- Directed by: Stepán Skalský
- Written by: Stepán Skalský
- Starring: Radovan Lukavský Václav Voska
- Release date: 3 March 1972;
- Country: Czechoslovakia

= The Longing of Sherlock Holmes =

1972 film

The Longing of Sherlock Holmes (Czech:Touha Sherlocka Holmese) is a 1972 Czechoslovak television film directed by Stepán Skalský and starring Radovan Lukavský, Václav Voska and Vlasta Fialová. The film also features Josef Kemr. Theodor Pištěk designed the costumes for the film.

==Plot==
Desiring a change of pace, Sherlock Holmes decides for once to play criminal instead of crime-fighter.
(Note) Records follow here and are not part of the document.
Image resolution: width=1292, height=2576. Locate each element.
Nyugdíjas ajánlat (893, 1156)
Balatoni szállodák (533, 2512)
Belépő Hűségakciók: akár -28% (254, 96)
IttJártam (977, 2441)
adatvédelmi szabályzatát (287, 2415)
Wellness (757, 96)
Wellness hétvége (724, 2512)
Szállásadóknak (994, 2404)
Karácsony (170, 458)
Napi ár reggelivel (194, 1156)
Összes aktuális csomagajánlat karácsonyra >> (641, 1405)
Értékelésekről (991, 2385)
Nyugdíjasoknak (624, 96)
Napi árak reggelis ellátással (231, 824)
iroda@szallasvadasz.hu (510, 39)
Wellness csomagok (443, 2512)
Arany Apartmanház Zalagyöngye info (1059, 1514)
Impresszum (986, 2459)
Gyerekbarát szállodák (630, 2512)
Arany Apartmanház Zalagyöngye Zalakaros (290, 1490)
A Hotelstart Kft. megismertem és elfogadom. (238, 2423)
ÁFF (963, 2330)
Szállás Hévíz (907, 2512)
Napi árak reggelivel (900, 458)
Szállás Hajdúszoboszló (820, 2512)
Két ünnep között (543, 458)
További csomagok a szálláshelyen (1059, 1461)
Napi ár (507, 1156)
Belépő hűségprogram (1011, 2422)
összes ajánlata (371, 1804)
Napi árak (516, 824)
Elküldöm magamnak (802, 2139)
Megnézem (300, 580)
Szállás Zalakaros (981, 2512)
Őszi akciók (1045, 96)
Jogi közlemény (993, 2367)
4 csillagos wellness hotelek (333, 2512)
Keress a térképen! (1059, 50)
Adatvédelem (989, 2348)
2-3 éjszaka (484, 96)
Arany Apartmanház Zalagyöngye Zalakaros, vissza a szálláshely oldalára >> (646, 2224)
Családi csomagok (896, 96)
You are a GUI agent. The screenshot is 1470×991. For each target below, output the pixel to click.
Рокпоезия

His attempt is eventually foiled by Watson.

==Production==
Filmed on location in Prague, Liberec and Hrádek u Nechanic, it was based on an original screenplay by director Stepán Skalský.

==Cast==
- Radovan Lukavský as Sherlock Holmes
- Václav Voska as Doctor Watson
- Vlasta Fialová as Abrahamová
- Marie Rosůlková as Lady Oberonová
- Josef Patočka as Sir Arthur Conan Doyle

==Bibliography==
- Hardy, Phil. The BFI Companion to Crime. A&C Black, 1997.